Segment Open

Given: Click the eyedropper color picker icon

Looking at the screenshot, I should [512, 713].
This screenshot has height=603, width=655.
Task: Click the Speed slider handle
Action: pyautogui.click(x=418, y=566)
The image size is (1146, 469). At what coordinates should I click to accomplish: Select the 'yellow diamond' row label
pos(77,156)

Segment Closed
Segment Open

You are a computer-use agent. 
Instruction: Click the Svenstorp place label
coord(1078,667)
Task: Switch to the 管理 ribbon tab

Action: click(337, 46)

Segment Closed
Segment Open

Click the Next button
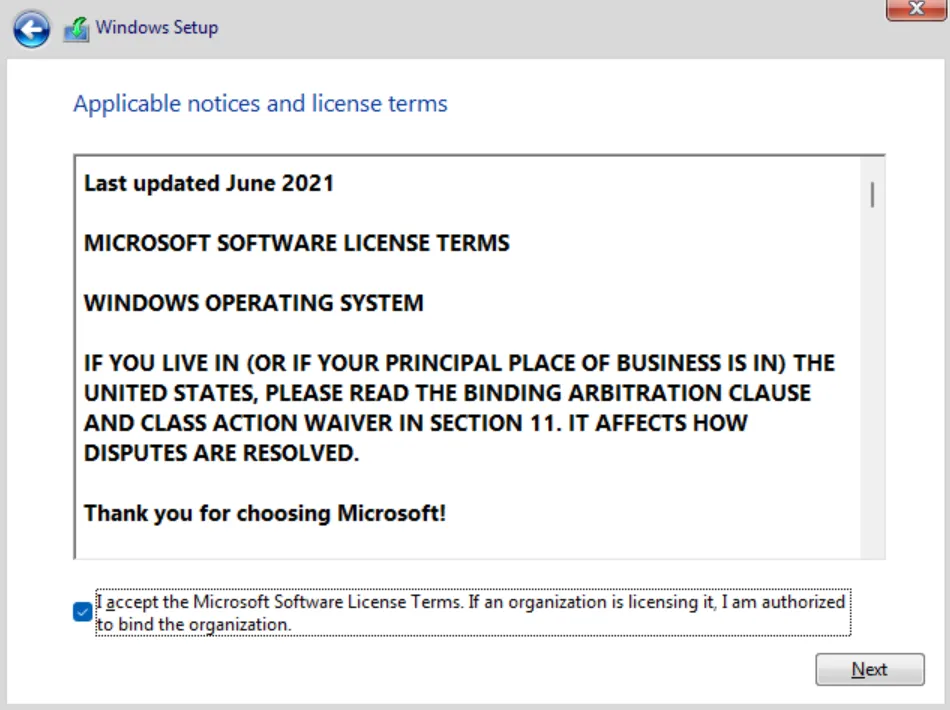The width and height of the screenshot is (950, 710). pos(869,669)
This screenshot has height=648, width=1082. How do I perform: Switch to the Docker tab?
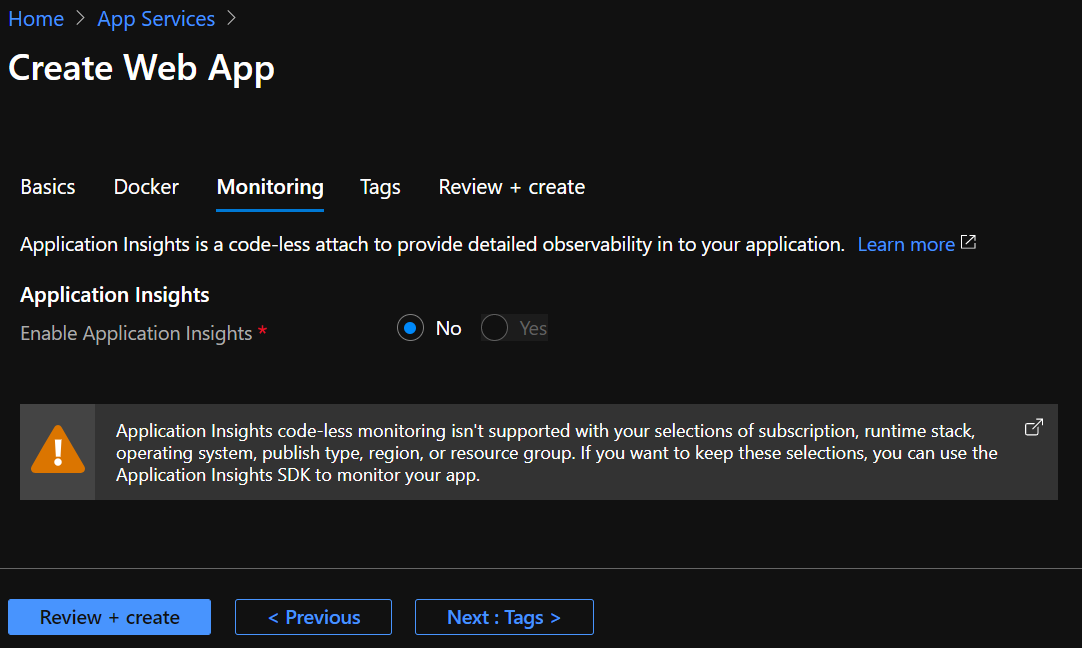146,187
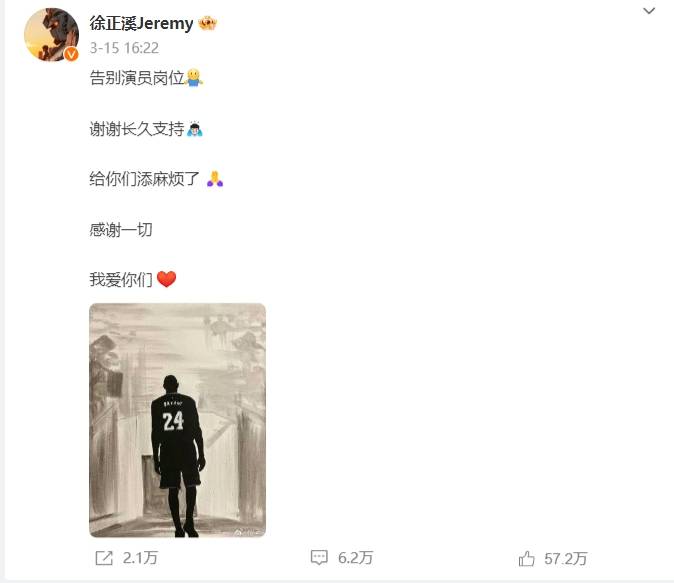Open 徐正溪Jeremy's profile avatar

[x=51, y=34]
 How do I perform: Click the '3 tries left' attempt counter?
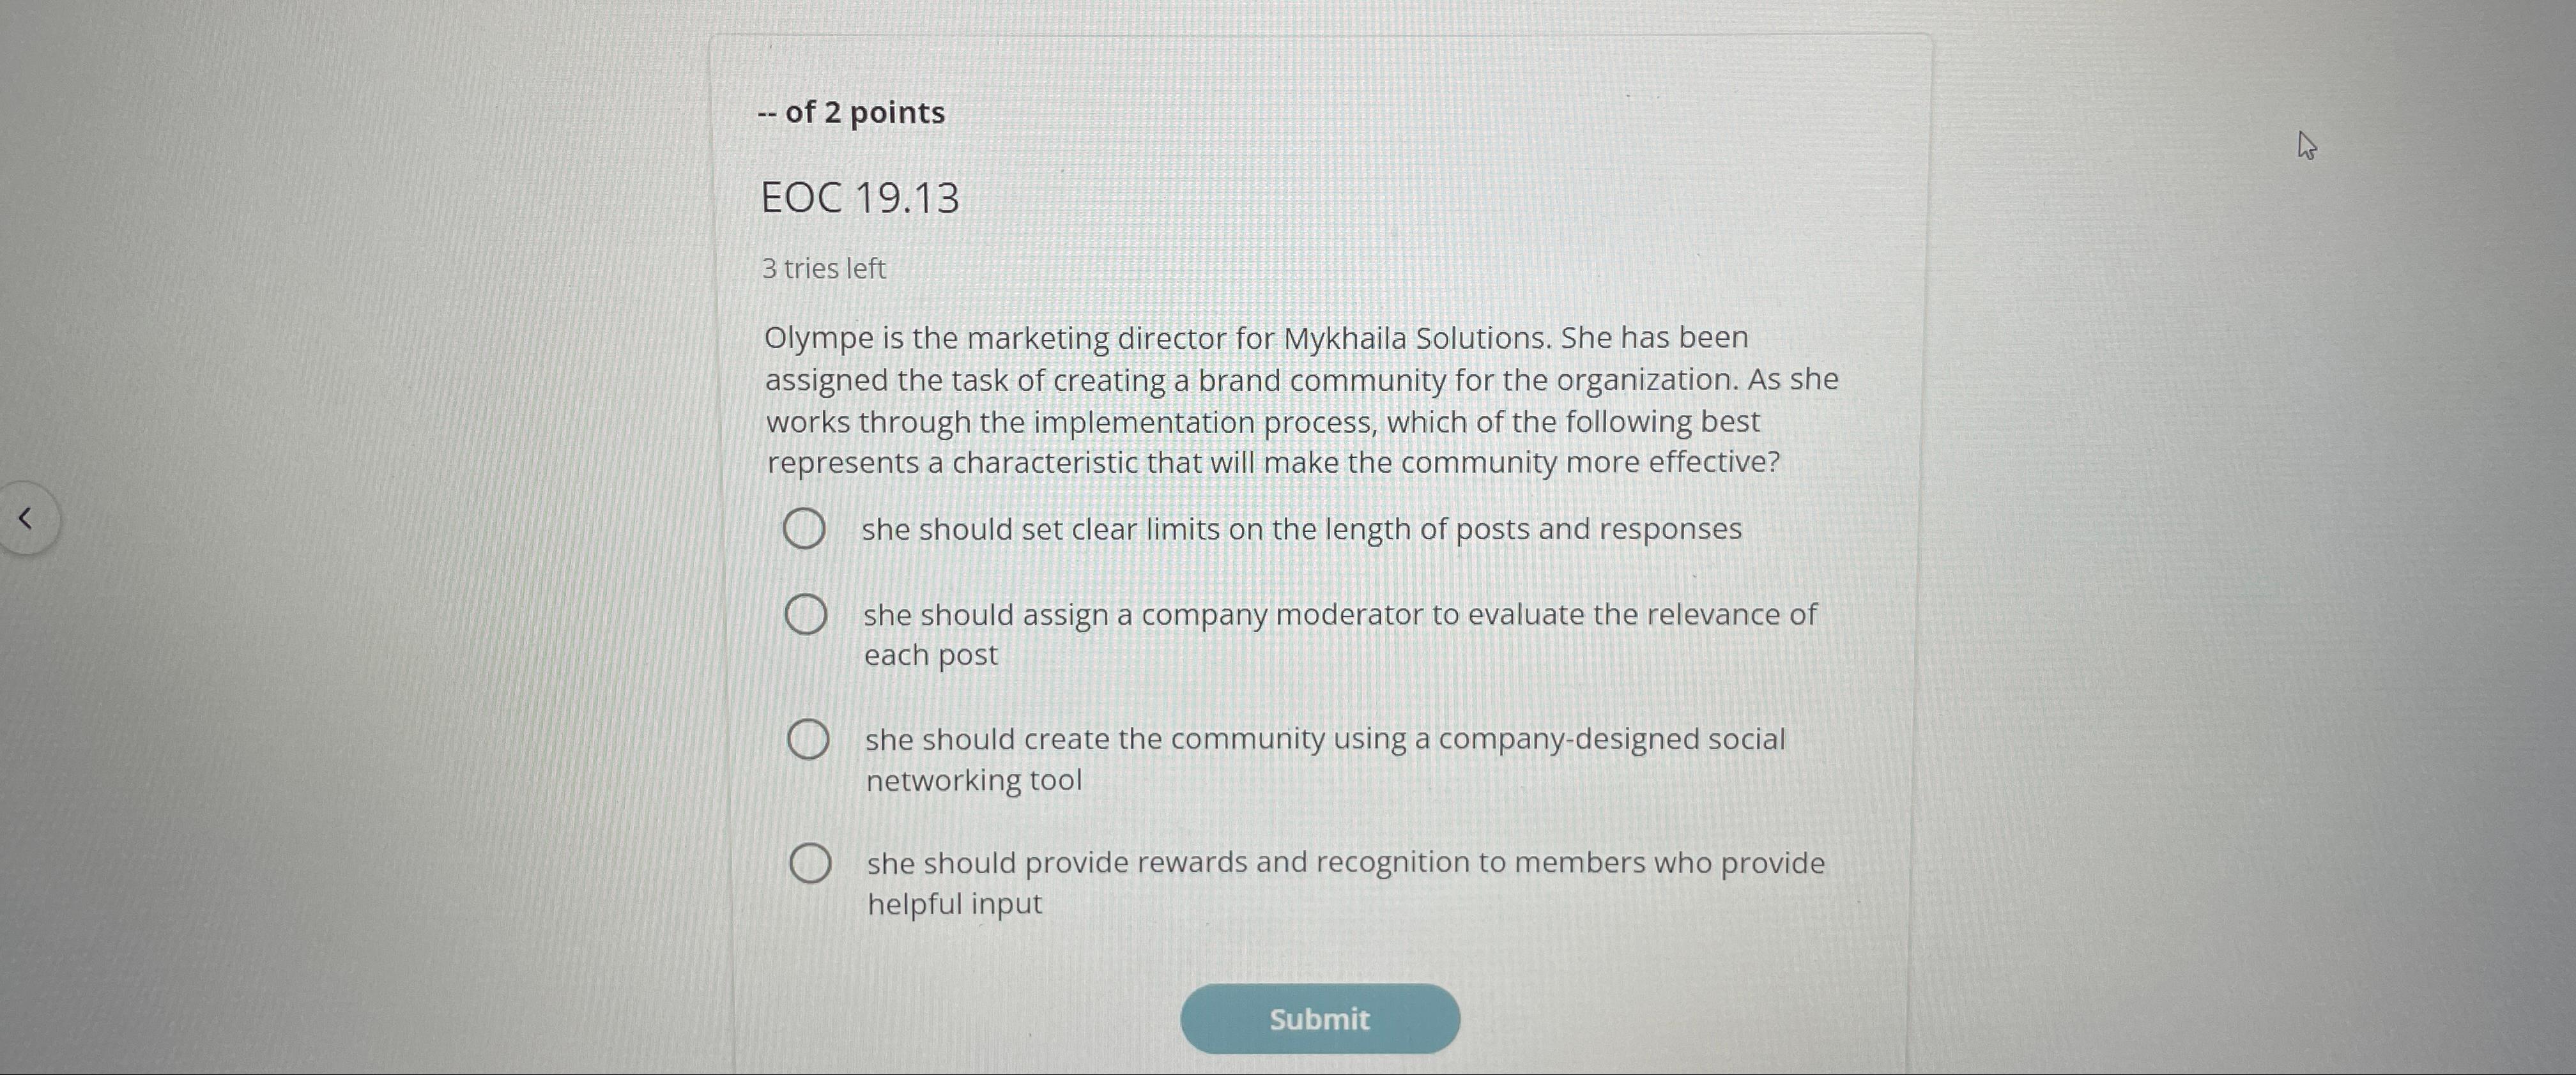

Segment Closed

## INSTRUCTIONS FOR THE TASK
Only one stretch of the data is wanted: write out exactly the lines from the one holding "Click the Next button" through the one holding "How do I perform: Click", both included, without the pictures.

## EXERCISE SOLUTION
Click the Next button
The width and height of the screenshot is (950, 710). pos(869,669)
This screenshot has height=648, width=1082. How do I perform: Switch to the Docker tab?
146,187
Open 徐正溪Jeremy's profile avatar

[x=51, y=34]
 How do I perform: Click the '3 tries left' attempt counter?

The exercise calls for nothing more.